Word-for-word transcription is needed for all of the entries.

Stored entries:
+===+
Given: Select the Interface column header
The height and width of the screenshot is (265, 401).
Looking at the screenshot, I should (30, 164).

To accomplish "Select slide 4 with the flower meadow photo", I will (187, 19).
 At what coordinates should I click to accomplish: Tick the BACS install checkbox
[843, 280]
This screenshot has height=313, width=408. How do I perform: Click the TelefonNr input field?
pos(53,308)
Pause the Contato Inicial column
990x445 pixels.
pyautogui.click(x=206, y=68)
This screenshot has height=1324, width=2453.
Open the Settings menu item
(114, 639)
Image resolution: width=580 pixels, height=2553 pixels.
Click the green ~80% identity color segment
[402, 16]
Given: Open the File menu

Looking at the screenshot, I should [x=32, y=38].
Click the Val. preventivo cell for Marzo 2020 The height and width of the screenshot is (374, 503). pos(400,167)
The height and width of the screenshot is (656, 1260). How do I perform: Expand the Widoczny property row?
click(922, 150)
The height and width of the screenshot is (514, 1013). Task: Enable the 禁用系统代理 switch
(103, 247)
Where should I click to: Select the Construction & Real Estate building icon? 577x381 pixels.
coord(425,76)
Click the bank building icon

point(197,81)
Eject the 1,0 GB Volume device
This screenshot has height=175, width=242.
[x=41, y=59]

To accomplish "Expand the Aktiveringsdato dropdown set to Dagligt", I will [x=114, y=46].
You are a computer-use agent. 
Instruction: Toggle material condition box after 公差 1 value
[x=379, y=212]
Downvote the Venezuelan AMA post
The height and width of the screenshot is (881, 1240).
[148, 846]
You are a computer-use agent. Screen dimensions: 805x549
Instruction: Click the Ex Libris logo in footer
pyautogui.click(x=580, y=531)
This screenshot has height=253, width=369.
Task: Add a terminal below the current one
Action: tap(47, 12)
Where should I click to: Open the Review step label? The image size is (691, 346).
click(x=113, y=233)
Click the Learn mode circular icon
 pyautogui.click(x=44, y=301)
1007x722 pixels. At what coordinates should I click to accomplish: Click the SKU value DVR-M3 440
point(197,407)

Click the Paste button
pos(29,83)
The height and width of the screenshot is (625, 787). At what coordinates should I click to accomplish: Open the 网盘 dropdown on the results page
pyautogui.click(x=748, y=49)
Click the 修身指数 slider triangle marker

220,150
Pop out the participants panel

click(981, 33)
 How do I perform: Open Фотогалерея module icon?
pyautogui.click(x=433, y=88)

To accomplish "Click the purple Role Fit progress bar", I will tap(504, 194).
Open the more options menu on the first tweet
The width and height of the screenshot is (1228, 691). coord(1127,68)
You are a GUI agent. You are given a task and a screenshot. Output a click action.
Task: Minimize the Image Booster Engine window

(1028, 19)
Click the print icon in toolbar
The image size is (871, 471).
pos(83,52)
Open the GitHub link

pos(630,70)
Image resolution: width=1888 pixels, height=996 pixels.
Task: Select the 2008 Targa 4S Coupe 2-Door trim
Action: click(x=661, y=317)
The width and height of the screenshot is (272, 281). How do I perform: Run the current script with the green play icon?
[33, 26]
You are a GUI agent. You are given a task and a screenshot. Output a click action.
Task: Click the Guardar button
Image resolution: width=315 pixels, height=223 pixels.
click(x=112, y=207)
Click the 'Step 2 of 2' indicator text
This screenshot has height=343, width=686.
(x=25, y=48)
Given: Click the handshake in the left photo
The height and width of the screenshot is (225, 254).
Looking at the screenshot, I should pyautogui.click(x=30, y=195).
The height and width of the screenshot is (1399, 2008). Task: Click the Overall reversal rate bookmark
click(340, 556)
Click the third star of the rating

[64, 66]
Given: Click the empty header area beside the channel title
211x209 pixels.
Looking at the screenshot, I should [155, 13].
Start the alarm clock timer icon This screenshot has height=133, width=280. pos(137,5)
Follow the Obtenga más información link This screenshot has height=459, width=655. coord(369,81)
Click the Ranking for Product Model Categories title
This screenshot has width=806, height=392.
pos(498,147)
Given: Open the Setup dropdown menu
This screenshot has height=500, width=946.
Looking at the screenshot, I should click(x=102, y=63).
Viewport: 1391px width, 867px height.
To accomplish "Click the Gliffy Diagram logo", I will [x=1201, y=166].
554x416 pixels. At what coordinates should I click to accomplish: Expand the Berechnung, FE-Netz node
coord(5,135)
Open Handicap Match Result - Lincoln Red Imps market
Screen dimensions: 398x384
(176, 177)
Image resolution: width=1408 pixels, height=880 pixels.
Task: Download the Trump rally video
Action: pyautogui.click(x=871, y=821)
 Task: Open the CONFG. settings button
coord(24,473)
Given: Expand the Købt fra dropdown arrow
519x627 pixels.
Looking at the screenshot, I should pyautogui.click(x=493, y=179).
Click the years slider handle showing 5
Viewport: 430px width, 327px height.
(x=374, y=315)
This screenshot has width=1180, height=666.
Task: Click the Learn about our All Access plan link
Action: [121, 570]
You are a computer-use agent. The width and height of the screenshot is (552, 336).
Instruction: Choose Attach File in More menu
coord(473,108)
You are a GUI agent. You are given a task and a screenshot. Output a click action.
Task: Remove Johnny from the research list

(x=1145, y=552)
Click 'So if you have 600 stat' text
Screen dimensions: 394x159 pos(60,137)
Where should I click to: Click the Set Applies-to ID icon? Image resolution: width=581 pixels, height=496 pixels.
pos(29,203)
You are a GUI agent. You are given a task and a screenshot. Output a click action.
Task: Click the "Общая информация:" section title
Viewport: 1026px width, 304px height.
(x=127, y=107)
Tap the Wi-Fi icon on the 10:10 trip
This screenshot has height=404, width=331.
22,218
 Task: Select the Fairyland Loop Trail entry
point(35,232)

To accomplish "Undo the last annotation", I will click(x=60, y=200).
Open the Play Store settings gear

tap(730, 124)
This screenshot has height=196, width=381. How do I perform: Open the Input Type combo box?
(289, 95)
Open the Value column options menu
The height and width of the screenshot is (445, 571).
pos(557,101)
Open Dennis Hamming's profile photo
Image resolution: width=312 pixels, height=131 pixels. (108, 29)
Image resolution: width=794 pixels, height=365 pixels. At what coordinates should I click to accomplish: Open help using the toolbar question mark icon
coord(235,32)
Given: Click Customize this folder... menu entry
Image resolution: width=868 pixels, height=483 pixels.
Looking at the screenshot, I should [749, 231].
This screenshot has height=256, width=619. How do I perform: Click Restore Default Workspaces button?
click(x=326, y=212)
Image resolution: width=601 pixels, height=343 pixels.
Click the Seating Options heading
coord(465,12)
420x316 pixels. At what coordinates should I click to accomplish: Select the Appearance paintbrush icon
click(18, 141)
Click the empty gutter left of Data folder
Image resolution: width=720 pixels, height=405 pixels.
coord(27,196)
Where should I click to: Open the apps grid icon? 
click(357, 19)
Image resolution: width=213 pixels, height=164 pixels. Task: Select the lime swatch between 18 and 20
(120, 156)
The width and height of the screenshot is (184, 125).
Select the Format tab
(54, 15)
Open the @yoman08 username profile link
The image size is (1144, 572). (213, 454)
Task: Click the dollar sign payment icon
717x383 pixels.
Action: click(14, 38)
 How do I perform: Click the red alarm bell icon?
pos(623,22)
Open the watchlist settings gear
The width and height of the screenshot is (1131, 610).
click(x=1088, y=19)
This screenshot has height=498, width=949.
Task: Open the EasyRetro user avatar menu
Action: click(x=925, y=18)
+===+
Response box:
Given: Select the Interface column header
The height and width of the screenshot is (265, 401).
Looking at the screenshot, I should (30, 164).

To accomplish "Select slide 4 with the flower meadow photo", I will (187, 19).
 At what coordinates should I click to accomplish: Tick the BACS install checkbox
[843, 280]
This screenshot has height=313, width=408. How do I perform: Click the TelefonNr input field?
pos(53,308)
Pause the Contato Inicial column
990x445 pixels.
pyautogui.click(x=206, y=68)
This screenshot has height=1324, width=2453.
Open the Settings menu item
(114, 639)
Image resolution: width=580 pixels, height=2553 pixels.
Click the green ~80% identity color segment
[402, 16]
Given: Open the File menu

Looking at the screenshot, I should [x=32, y=38].
Click the Val. preventivo cell for Marzo 2020 The height and width of the screenshot is (374, 503). pos(400,167)
The height and width of the screenshot is (656, 1260). How do I perform: Expand the Widoczny property row?
click(922, 150)
The height and width of the screenshot is (514, 1013). Task: Enable the 禁用系统代理 switch
(103, 247)
Where should I click to: Select the Construction & Real Estate building icon? 577x381 pixels.
coord(425,76)
Click the bank building icon

point(197,81)
Eject the 1,0 GB Volume device
This screenshot has height=175, width=242.
[x=41, y=59]

To accomplish "Expand the Aktiveringsdato dropdown set to Dagligt", I will [x=114, y=46].
You are a computer-use agent. 
Instruction: Toggle material condition box after 公差 1 value
[x=379, y=212]
Downvote the Venezuelan AMA post
The height and width of the screenshot is (881, 1240).
[148, 846]
You are a computer-use agent. Screen dimensions: 805x549
Instruction: Click the Ex Libris logo in footer
pyautogui.click(x=580, y=531)
This screenshot has height=253, width=369.
Task: Add a terminal below the current one
Action: tap(47, 12)
Where should I click to: Open the Review step label? The image size is (691, 346).
click(x=113, y=233)
Click the Learn mode circular icon
 pyautogui.click(x=44, y=301)
1007x722 pixels. At what coordinates should I click to accomplish: Click the SKU value DVR-M3 440
point(197,407)

Click the Paste button
pos(29,83)
The height and width of the screenshot is (625, 787). At what coordinates should I click to accomplish: Open the 网盘 dropdown on the results page
pyautogui.click(x=748, y=49)
Click the 修身指数 slider triangle marker

220,150
Pop out the participants panel

click(981, 33)
 How do I perform: Open Фотогалерея module icon?
pyautogui.click(x=433, y=88)

To accomplish "Click the purple Role Fit progress bar", I will tap(504, 194).
Open the more options menu on the first tweet
The width and height of the screenshot is (1228, 691). coord(1127,68)
You are a GUI agent. You are given a task and a screenshot. Output a click action.
Task: Minimize the Image Booster Engine window

(1028, 19)
Click the print icon in toolbar
The image size is (871, 471).
pos(83,52)
Open the GitHub link

pos(630,70)
Image resolution: width=1888 pixels, height=996 pixels.
Task: Select the 2008 Targa 4S Coupe 2-Door trim
Action: click(x=661, y=317)
The width and height of the screenshot is (272, 281). How do I perform: Run the current script with the green play icon?
[33, 26]
You are a GUI agent. You are given a task and a screenshot. Output a click action.
Task: Click the Guardar button
Image resolution: width=315 pixels, height=223 pixels.
click(x=112, y=207)
Click the 'Step 2 of 2' indicator text
This screenshot has height=343, width=686.
(x=25, y=48)
Given: Click the handshake in the left photo
The height and width of the screenshot is (225, 254).
Looking at the screenshot, I should pyautogui.click(x=30, y=195).
The height and width of the screenshot is (1399, 2008). Task: Click the Overall reversal rate bookmark
click(340, 556)
Click the third star of the rating

[64, 66]
Given: Click the empty header area beside the channel title
211x209 pixels.
Looking at the screenshot, I should [155, 13].
Start the alarm clock timer icon This screenshot has height=133, width=280. pos(137,5)
Follow the Obtenga más información link This screenshot has height=459, width=655. coord(369,81)
Click the Ranking for Product Model Categories title
This screenshot has width=806, height=392.
pos(498,147)
Given: Open the Setup dropdown menu
This screenshot has height=500, width=946.
Looking at the screenshot, I should click(x=102, y=63).
Viewport: 1391px width, 867px height.
To accomplish "Click the Gliffy Diagram logo", I will [x=1201, y=166].
554x416 pixels. At what coordinates should I click to accomplish: Expand the Berechnung, FE-Netz node
coord(5,135)
Open Handicap Match Result - Lincoln Red Imps market
Screen dimensions: 398x384
(176, 177)
Image resolution: width=1408 pixels, height=880 pixels.
Task: Download the Trump rally video
Action: pyautogui.click(x=871, y=821)
 Task: Open the CONFG. settings button
coord(24,473)
Given: Expand the Købt fra dropdown arrow
519x627 pixels.
Looking at the screenshot, I should pyautogui.click(x=493, y=179).
Click the years slider handle showing 5
Viewport: 430px width, 327px height.
(x=374, y=315)
This screenshot has width=1180, height=666.
Task: Click the Learn about our All Access plan link
Action: [121, 570]
You are a computer-use agent. The width and height of the screenshot is (552, 336).
Instruction: Choose Attach File in More menu
coord(473,108)
You are a GUI agent. You are given a task and a screenshot. Output a click action.
Task: Remove Johnny from the research list

(x=1145, y=552)
Click 'So if you have 600 stat' text
Screen dimensions: 394x159 pos(60,137)
Where should I click to: Click the Set Applies-to ID icon? Image resolution: width=581 pixels, height=496 pixels.
pos(29,203)
You are a GUI agent. You are given a task and a screenshot. Output a click action.
Task: Click the "Общая информация:" section title
Viewport: 1026px width, 304px height.
(x=127, y=107)
Tap the Wi-Fi icon on the 10:10 trip
This screenshot has height=404, width=331.
22,218
 Task: Select the Fairyland Loop Trail entry
point(35,232)

To accomplish "Undo the last annotation", I will click(x=60, y=200).
Open the Play Store settings gear

tap(730, 124)
This screenshot has height=196, width=381. How do I perform: Open the Input Type combo box?
(289, 95)
Open the Value column options menu
The height and width of the screenshot is (445, 571).
pos(557,101)
Open Dennis Hamming's profile photo
Image resolution: width=312 pixels, height=131 pixels. (108, 29)
Image resolution: width=794 pixels, height=365 pixels. At what coordinates should I click to accomplish: Open help using the toolbar question mark icon
coord(235,32)
Given: Click Customize this folder... menu entry
Image resolution: width=868 pixels, height=483 pixels.
Looking at the screenshot, I should [749, 231].
This screenshot has height=256, width=619. How do I perform: Click Restore Default Workspaces button?
click(x=326, y=212)
Image resolution: width=601 pixels, height=343 pixels.
Click the Seating Options heading
coord(465,12)
420x316 pixels. At what coordinates should I click to accomplish: Select the Appearance paintbrush icon
click(18, 141)
Click the empty gutter left of Data folder
Image resolution: width=720 pixels, height=405 pixels.
coord(27,196)
Where should I click to: Open the apps grid icon? 
click(357, 19)
Image resolution: width=213 pixels, height=164 pixels. Task: Select the lime swatch between 18 and 20
(120, 156)
The width and height of the screenshot is (184, 125).
Select the Format tab
(54, 15)
Open the @yoman08 username profile link
The image size is (1144, 572). (213, 454)
Task: Click the dollar sign payment icon
717x383 pixels.
Action: click(14, 38)
 How do I perform: Click the red alarm bell icon?
pos(623,22)
Open the watchlist settings gear
The width and height of the screenshot is (1131, 610).
click(x=1088, y=19)
This screenshot has height=498, width=949.
Task: Open the EasyRetro user avatar menu
Action: click(x=925, y=18)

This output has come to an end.